[SOURCE MATERIAL Boundary: Start]
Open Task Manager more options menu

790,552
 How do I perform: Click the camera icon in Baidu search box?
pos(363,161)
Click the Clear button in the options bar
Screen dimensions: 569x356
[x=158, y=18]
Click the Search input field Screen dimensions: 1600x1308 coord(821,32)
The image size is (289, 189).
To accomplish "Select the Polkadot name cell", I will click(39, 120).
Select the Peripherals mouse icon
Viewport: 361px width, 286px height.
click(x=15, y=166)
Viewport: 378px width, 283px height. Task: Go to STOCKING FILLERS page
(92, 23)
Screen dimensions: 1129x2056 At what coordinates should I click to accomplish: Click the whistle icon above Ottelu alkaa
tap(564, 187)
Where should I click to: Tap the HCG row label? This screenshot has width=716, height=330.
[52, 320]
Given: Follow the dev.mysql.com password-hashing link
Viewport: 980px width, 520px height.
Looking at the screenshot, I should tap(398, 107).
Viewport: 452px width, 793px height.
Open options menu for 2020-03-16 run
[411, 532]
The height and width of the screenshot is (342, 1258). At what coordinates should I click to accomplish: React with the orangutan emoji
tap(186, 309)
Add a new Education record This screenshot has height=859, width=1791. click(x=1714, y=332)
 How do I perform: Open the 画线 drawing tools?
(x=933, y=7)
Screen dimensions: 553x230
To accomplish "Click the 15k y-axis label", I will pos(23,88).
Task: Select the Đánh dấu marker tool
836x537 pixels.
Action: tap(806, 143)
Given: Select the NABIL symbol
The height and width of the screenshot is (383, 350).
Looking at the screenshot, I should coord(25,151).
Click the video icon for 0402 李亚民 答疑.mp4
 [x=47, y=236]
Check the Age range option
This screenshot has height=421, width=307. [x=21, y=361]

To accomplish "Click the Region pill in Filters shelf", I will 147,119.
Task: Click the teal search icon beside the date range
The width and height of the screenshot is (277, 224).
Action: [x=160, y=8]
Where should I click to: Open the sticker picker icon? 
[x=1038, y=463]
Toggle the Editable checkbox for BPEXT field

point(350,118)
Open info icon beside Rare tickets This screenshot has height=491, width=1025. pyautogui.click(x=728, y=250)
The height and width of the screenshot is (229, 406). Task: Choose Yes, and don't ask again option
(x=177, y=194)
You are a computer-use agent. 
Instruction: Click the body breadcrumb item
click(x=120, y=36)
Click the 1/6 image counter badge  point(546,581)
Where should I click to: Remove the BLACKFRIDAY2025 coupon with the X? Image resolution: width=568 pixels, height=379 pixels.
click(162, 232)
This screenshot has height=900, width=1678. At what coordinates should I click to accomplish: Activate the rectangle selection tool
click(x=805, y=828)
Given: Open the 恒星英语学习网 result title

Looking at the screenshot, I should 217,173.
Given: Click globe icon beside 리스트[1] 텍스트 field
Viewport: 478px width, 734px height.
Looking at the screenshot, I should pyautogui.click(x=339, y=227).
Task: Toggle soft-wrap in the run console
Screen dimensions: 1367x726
[SOURCE MATERIAL Boundary: End]
Write out exactly the final stretch of the records: the line containing "Task: Toggle soft-wrap in the run console" and every line after it, through the last, and nothing else.

RESULT OF THIS TASK =>
Task: Toggle soft-wrap in the run console
Screen dimensions: 1367x726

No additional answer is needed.